• [Task] Copy out word for word everything below from the line containing "Task: Click in the Search Menu text field" down to the line containing "click(x=220, y=123)", with both of those lines included.

• [Extracted material]
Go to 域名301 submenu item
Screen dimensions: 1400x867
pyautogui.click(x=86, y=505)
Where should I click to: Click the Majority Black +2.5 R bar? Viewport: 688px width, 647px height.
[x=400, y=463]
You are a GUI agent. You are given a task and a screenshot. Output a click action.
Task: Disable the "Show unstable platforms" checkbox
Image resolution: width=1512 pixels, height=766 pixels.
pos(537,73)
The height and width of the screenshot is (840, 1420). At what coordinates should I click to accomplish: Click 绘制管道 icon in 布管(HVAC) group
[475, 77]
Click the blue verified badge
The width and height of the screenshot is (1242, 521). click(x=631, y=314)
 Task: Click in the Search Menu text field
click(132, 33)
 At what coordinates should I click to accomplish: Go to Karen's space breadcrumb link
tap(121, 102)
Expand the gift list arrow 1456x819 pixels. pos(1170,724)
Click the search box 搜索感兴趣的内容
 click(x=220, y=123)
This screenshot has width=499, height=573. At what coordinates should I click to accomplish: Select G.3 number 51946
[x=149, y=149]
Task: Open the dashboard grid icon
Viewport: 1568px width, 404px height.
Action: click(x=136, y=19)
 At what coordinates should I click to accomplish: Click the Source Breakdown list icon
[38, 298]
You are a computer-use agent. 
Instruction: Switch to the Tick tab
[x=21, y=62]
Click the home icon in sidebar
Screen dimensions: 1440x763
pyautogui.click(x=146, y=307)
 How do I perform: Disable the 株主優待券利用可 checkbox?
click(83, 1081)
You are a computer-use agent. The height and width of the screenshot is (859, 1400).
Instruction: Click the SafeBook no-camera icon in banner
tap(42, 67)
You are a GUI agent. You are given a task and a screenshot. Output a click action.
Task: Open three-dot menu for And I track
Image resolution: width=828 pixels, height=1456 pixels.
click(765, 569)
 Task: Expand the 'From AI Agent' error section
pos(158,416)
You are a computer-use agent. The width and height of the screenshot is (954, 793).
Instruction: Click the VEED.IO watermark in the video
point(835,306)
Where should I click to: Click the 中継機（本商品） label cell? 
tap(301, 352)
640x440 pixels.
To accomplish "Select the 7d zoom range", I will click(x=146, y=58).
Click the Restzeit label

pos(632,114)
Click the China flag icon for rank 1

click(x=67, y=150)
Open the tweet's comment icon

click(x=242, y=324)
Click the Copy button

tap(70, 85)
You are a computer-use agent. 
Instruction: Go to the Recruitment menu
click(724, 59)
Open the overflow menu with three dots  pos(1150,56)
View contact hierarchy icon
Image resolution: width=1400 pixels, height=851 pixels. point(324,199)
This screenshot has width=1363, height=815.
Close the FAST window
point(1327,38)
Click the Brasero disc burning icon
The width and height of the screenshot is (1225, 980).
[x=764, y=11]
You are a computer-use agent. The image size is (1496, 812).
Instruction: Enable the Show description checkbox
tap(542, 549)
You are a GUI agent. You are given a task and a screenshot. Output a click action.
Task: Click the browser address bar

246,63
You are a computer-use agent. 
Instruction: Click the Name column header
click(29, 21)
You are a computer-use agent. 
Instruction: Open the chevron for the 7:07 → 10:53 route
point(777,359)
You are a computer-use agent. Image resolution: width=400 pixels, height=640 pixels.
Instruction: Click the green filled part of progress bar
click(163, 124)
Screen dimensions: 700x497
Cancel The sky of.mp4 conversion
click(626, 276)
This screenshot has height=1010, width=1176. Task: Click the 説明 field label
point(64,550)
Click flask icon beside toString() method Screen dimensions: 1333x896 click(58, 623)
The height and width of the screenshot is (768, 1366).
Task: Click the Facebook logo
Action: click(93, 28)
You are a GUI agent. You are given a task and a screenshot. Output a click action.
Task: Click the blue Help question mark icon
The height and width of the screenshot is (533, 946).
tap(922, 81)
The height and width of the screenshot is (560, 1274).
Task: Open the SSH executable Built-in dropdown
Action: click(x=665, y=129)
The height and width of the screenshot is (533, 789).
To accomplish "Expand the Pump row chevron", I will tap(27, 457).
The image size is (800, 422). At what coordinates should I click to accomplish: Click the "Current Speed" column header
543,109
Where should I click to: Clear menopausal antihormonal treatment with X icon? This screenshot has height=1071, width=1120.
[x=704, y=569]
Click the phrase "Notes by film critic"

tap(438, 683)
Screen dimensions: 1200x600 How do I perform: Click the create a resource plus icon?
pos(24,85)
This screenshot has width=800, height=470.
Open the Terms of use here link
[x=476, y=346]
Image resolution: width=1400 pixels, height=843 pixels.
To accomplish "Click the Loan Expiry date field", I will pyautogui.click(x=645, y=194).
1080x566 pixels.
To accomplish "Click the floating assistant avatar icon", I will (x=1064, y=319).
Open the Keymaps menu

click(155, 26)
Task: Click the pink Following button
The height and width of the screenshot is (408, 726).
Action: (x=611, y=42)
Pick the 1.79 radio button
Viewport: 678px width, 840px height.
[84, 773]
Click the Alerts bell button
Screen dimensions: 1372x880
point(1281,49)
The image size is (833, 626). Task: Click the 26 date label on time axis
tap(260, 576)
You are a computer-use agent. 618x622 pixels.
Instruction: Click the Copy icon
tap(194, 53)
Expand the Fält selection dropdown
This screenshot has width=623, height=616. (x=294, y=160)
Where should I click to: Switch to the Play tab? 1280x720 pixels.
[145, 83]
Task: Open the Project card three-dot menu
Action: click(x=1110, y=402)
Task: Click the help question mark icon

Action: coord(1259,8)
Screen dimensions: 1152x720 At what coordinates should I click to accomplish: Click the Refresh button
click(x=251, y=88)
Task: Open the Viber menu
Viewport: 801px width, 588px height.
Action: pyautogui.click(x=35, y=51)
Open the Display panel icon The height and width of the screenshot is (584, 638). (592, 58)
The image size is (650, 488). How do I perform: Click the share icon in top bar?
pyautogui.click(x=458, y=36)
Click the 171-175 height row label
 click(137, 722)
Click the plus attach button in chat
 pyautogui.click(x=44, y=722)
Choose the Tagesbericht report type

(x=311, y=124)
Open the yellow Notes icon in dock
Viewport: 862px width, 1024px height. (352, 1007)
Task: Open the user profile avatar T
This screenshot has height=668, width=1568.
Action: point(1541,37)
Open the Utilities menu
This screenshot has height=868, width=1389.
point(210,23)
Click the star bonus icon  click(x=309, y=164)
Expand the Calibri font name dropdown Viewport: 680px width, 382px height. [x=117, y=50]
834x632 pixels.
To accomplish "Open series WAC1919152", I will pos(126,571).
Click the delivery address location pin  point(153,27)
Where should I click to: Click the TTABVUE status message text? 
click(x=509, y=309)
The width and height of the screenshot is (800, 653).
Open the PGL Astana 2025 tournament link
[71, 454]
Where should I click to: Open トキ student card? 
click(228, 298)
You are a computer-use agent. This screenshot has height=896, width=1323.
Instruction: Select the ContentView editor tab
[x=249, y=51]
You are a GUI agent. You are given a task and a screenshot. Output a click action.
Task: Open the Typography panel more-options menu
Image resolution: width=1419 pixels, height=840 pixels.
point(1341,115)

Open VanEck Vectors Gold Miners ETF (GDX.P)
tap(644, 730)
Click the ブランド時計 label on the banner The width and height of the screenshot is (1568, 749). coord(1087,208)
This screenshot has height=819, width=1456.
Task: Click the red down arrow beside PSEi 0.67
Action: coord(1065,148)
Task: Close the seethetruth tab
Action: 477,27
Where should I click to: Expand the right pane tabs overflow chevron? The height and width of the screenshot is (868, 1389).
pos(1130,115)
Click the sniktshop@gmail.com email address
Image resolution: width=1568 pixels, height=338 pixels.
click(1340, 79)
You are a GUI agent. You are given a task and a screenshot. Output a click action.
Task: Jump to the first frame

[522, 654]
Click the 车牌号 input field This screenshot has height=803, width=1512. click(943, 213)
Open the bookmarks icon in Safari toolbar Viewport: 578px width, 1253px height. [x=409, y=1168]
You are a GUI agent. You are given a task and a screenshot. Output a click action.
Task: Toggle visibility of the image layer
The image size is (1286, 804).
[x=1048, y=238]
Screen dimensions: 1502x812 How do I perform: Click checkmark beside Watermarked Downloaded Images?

• [Full solution]
 Task: Click in the Search Menu text field
click(132, 33)
 At what coordinates should I click to accomplish: Go to Karen's space breadcrumb link
tap(121, 102)
Expand the gift list arrow 1456x819 pixels. pos(1170,724)
Click the search box 搜索感兴趣的内容
 click(x=220, y=123)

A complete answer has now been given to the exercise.